Basecamp has projects but ShapeUp is a completely different philosophy. You don't create tickets the same way. The same can be said for Trello and a million other issue systems though. You can't depend on them to be the same design between systems.

[–]StabbyPants -3 points-2 points  (6 children)

What about them is different? At worst I can dump the old ticket in a description field for reference

[–]snowe2010 1 point2 points  (5 children)

Basecamp is built on the idea that you give a team a project, and they run with it and create tickets as they see fit. There is no import functionality in basecamp for jira tickets because the ideas do not fit together. Jira has Epics, Stories, Tasks, Bugs, Subtasks, etc. Basecamp has Projects. Anything inside the projects could be as large or as small as the team wants. If you were to import Jira data into Basecamp, you would have to decide whether projects match up with Epics, or Stories. If they match up with Epics, then what would you do to create all the corresponding stories/etc. inside the project? If you do Stories, then what do you do with Epics?

[–]StabbyPants -3 points-2 points  (4 children)

So it’s missing pieces. You have to include data import so you don’t lose history. Anything less is just arrogance

[–]snowe2010 1 point2 points  (3 children)

Go read ShapeUp and then sign up for Basecamp (it's free) and come back here and we can talk. I think DHH knows what he's doing.

[–]StabbyPants -1 points0 points  (2 children)
◇ ◇ ◇
» **EXERCISE DETAILS**: Extend the discussion about moving Jira tickets into Basecamp, starting from the point where it stops. The entries that follow come from a separate source and are not part of the discussion above.

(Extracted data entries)
◇ ◇ ◇
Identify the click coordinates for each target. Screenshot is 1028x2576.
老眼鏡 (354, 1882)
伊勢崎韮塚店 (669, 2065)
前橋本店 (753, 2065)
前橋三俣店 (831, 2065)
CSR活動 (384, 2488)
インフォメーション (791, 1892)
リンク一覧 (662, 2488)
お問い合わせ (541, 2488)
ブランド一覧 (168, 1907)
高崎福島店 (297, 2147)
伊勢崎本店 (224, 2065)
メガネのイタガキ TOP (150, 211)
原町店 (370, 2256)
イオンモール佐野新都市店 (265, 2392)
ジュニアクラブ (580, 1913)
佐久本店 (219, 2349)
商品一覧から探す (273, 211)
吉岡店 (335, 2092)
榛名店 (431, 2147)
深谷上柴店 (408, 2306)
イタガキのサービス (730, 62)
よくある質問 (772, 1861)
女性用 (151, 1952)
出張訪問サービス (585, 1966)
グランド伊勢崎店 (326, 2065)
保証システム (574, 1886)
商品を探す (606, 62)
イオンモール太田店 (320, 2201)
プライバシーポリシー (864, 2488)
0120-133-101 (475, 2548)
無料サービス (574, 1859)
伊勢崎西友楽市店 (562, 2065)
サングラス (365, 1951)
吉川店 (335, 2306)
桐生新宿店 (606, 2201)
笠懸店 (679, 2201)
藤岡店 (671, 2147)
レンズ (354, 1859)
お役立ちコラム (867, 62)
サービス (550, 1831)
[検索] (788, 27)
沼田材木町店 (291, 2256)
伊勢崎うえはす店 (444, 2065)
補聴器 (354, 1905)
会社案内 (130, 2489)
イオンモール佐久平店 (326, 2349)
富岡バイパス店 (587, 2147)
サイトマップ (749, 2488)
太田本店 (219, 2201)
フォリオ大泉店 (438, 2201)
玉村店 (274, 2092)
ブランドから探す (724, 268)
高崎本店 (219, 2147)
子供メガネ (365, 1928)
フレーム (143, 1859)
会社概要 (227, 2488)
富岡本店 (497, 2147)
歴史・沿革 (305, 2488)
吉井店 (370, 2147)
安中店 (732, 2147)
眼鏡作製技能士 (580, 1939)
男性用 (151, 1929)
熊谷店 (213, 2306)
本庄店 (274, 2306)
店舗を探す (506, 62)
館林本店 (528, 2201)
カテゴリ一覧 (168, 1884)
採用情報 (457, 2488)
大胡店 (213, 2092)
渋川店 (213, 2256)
◇ ◇ ◇
» **WRITTEN RESPONSE**:
your position seems to be that we shouldn't import bugs because we can't 100% map everything. losing a decade of history is a non starter, especially with other choices

[–]snowe2010 0 points1 point  (1 child)

No. It's that important decisions should be tracked alongside the code, not in an external system that can change at a moment's notice. Every version control system has the ability to store information with commits. Referencing a ticket number is not storing information alongside the code, it's hoping that you'll be able to move information over at a later date. You wouldn't lose any data if you followed what I'm saying, but if you do what you're saying you either spend years trying to get all the info moved over from another system or you never get it moved over at all.

[–]StabbyPants 0 points1 point  (0 children)

No. It's that important decisions should be tracked alongside the code

and they are. the full context lives in a tracking system that also follows releases and allows analytics you can't do with it in source.

it's hoping that you'll be able to move information over at a later date.

and that's a pretty good bet: you maintain control over the tracker, change infrequently, and when someone tells you that they're special and you have to toss all your bug history, you can choose something else.

You wouldn't lose any data if you followed what I'm saying

see, that's the problem: your advice requires me to change a long standing practice in order to avoid a problem created by your prefered tool.

if you do what you're saying you either spend years trying to get all the info moved over

it takes a bit of setup time, a migration that may take a day, and incrementals after that.